Often, the only lefty in the Yankees' regular order is Anthony Rizzo, flanked by lottery tickets like Billy McKinney and Jake Bauers in a desperate scramble for balance. But now, thanks to the Washington Nationals (and the good fortune of a former Yankees prospect), maybe that desperate scramble can continue!

Blake Rutherford, a throwback if there ever was one and the main piece in the package the Yankees sent to the White Sox in 2017 for David Robertson, Tommy Kahnle and Todd Frazier, was promoted by the Washington Nationals on Wednesday for his MLB debut. Rutherford, now 26, has busted out and has the chance to become a post-post-hype sleeper with a scrappy Nats team desperate for controllable talent. His ridiculous .345 average and .978 OPS this season have merited the promotion for quite a while.

Going the other way? Veteran outfielder Corey Dickerson, a player we've long theorized would be an experienced bench fit/fourth outfielder for the Yankees. Hmm.

Will Yankees add Corey Dickerson after Blake Rutherford promotion?

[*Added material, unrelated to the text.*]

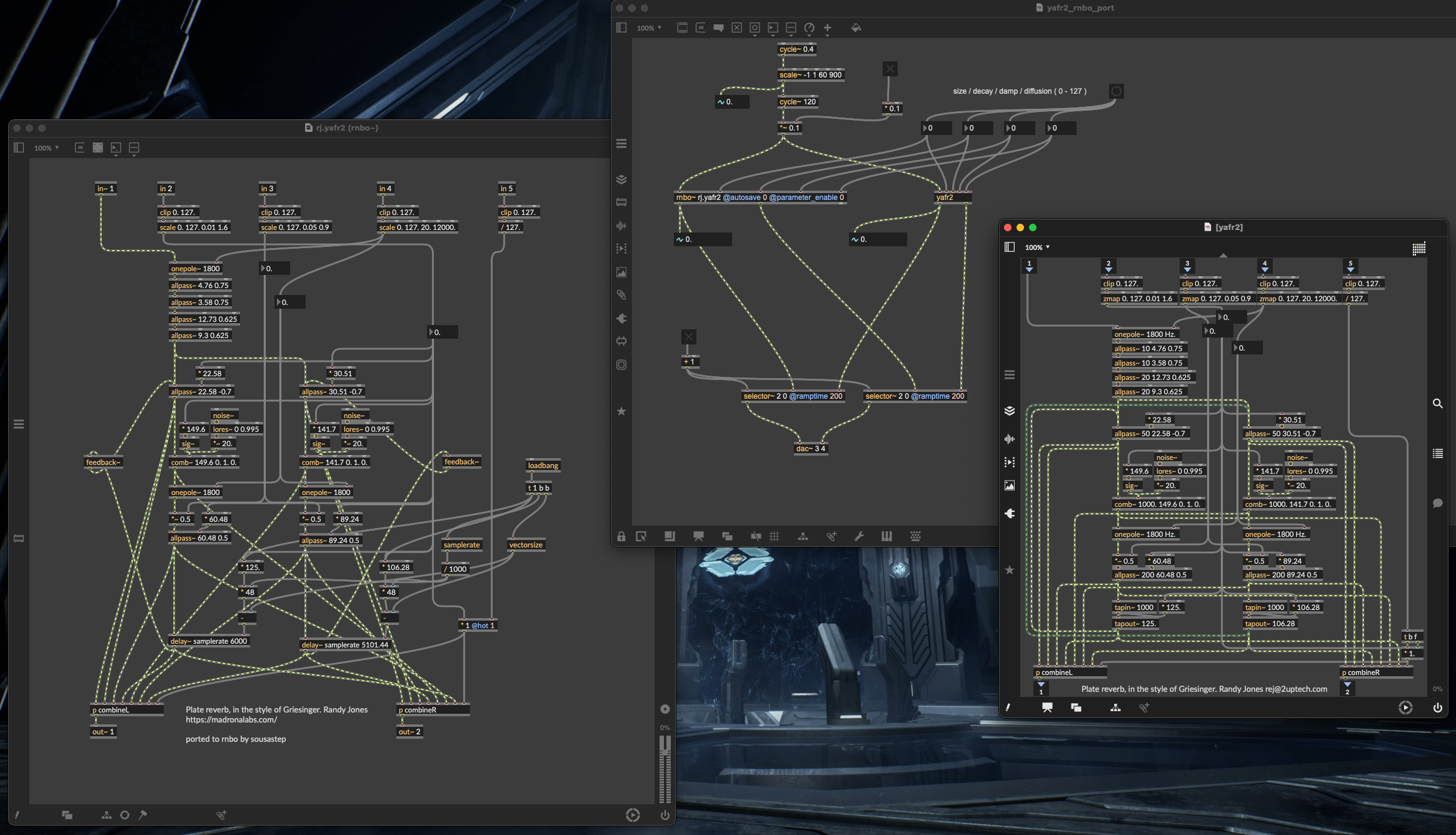This screenshot has height=835, width=1456.
Task: Open search magnifier in [yafr2] sidebar
Action: pos(1437,404)
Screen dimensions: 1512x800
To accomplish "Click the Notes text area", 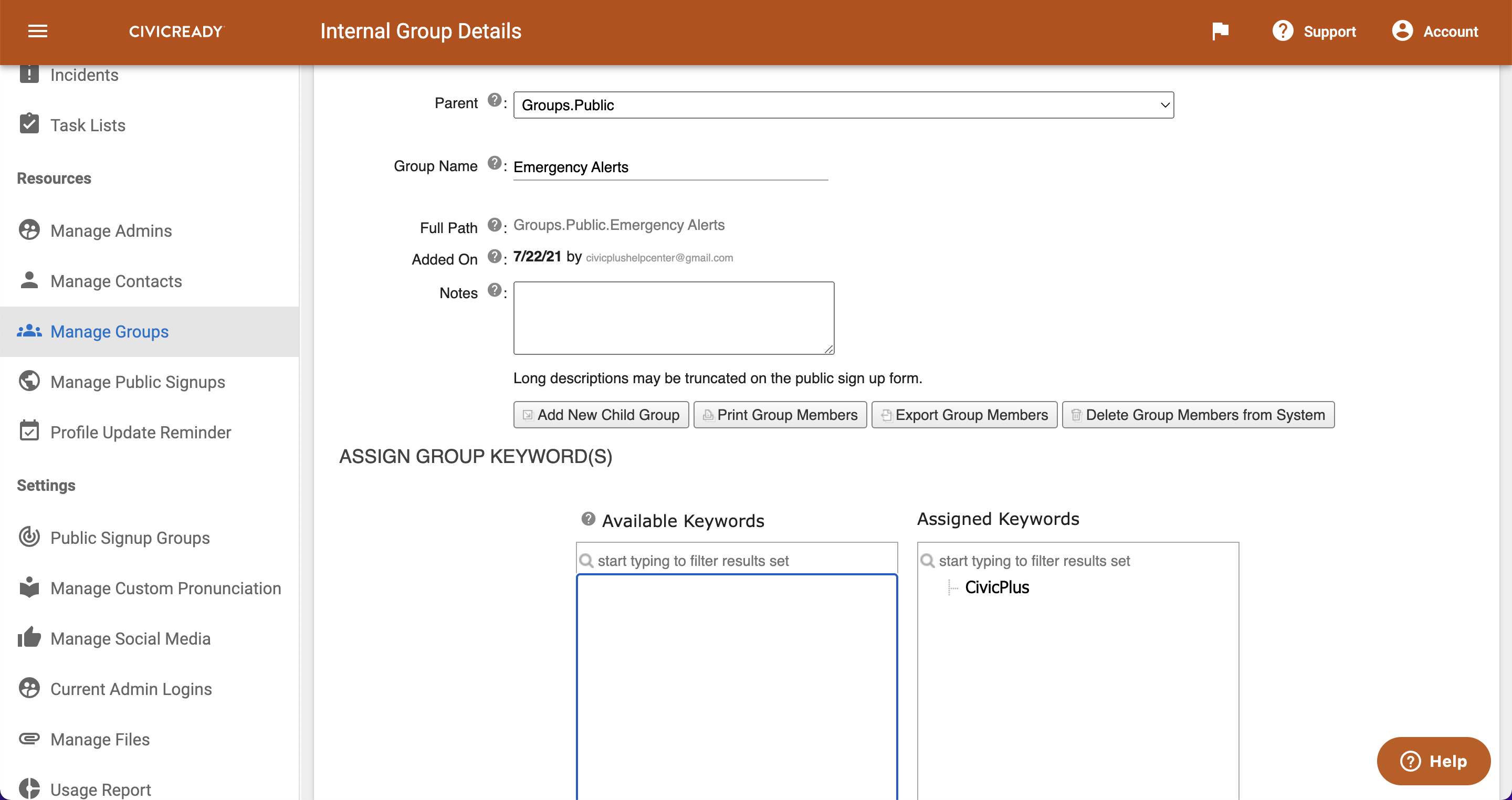I will 673,318.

It wouldn't be a, "Yankees Should Consider X" column without noting that Dickerson has been remarkably disappointing this season in his age-33/34 campaign. Surrendering anything of note for him would be a mistake. Picking him up off the scrap heap? It depends on how wedded you are to McKinney.

Down the stretch in 2021, Dickerson went from the Marlins to the Blue Jays and did exactly what we feared he would, posting a professional 109 OPS+ in Toronto, following a tough first half after 118, 119 and 131 marks in full seasons from 2017-19. Last season, he was roughly average, delivering a 99 OPS+ as a bench bat for the Cardinals.

This year? .637 OPS, 77 OPS+ and -0.5 bWAR for a Nationals team floundering in last place.

Adding Dickerson to the bench mix might not be as wise a move as it seemed during the offseason, but it would be Alanis Morissette-level ironic (read: not that ironic) if Rutherford's big break landed the Yankees their veteran lefty after all.